Can you own the fact that some of the things you did in your life, you were doing what you had to do? The Devil just beats you up with it at night, like, "How could you do that"? "That was the best I could do in that season. I was doing the best I could. I was balancing so much. It was all I could do to stand up straight". Then the Enemy will come along and subtract all of those factors of survival. She didn't run from God. The prophet told her to go away, and she lost what was hers in the process of being obedient to God. I kind of felt like a hypocrite when I was struggling emotionally.
Here's how it would be. I'd come out to preach. The worship team was going into something very powerful and anthemic, and sometimes it was a song I wrote, and I wouldn't feel the lyrics to the song I wrote. But I have a job to do, and I want to be responsible. I mean, good God. If I'm a plumber, I don't get to feel putting a wrench on a pipe. You have to just fix something. I have a job to do. So, I'd come up here and inspire faith (not every time, but a lot of times) and I would feel guilty. What it took out of me to build the ministry put me in a place where I could not receive ministry myself. It scared me. It scared me that I could become a shell.
I had to have a moment, and I had a moment, that reminds me of this woman boldly going to the king and saying, "I want it back". I want it back. I don't want to just build something or survive something. I want it back. "I want it back". You're scared to say that, because we are taught that if God wants us to have it, he'll just give it. And he will.
The other day, we were driving in this rainstorm. We were coming home from the mountains, and it was raining so hard. There was a flash flood warning on all of our phones, and I was just driving. I could barely see out of the windshield. I was just driving. Graham is the kid in our family who will say the most with the least words. He said, "Is no one else scared about this other than me? Am I the only one who's concerned about this"? I was just playing around, but I said, "Son, God's hand is on our vehicle, and God will see us through this storm". The boy says, "There's only so much God can do. Maybe we should pull over".
How does he get this at 13 and we don't at 30? At the risk of running you out of this church, let me say something theologically deep. There is only so much God can do. No, no, no. God can do anything. He can make the stars, he can make the sun, he can move the mountains, but you have to speak the word. It starts with me being honest about the fact that in the process of surviving a famine I didn't cause... Some of you were doing the best you could. You didn't have an example for it. You were doing the best you could. You didn't have a frame of reference for it. You were doing the best you could. You had never been this way before.

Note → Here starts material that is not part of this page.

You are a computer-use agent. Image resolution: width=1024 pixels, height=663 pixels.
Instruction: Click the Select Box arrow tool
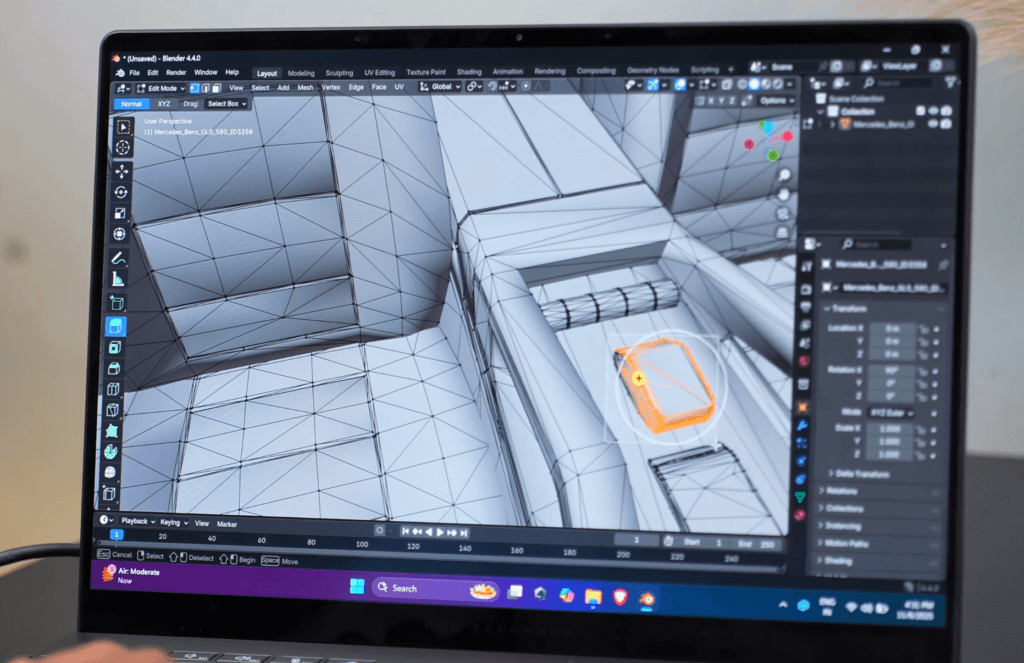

The Lord sent her to the land of the Philistines. What do you know about the Philistines in the Bible? Good guys or bad guys? Good place to be or bad place to be? She had to go into an enemy-occupied place to survive a famine, and so have some of us. For some of us, that's where our addictions came from. In order to keep ourselves on the planet, we had to do something to numb the pain. I love this sermon, because it takes the shame out of where I've been. It helps me to understand there comes a time where you have to appreciate where God fed you during the famine but be willing to leave and go back to the place where you really belong.
You know how I said this was like a lifeline? You've convinced yourself you can never have it. You've convinced yourself you can never be happy, and you quote Bible verses. "God wants you to be holy, not happy". That's in the first version of you. That's not a Bible verse. That's the book of your dumb cousin's opinion. Have you ever read that?
Now, in case this seems like a stretch to compare us to this woman, let me tell you a little bit more about her story. She wasn't really looking to get something from God; she was looking to give something to God. You can go watch the sermon online. I preached it to Holly. It was called Just the Two of Us. I preached it in the whole empty room. It was just her on the front row and a few people who snuck in the back. It was just the two of us. I used it to talk about this woman and her husband. It was the most awkward sermon I ever preached, because it was just two of us in the room. It's a very big room. This woman was determined to use what she had for God, expecting nothing in return.
When I say "Timing your testimony" and I use these examples about taking the mic away, and all of this, what I really mean is trusting God to obey him before he has shown you exactly why he's calling you to do it. It's really easy to say after the fact that God connected this and that and the other, but the trick of it is she made a room for the prophet to come and stay before she knew what God was going to do through her act of obedience. Isn't that the hardest thing? Like the author said, to believe in advance what will only make sense in reverse. That's the hardest thing in the world. To let down the nets for the catch before you have any clue that this carpenter knows where they are. That's the hard part.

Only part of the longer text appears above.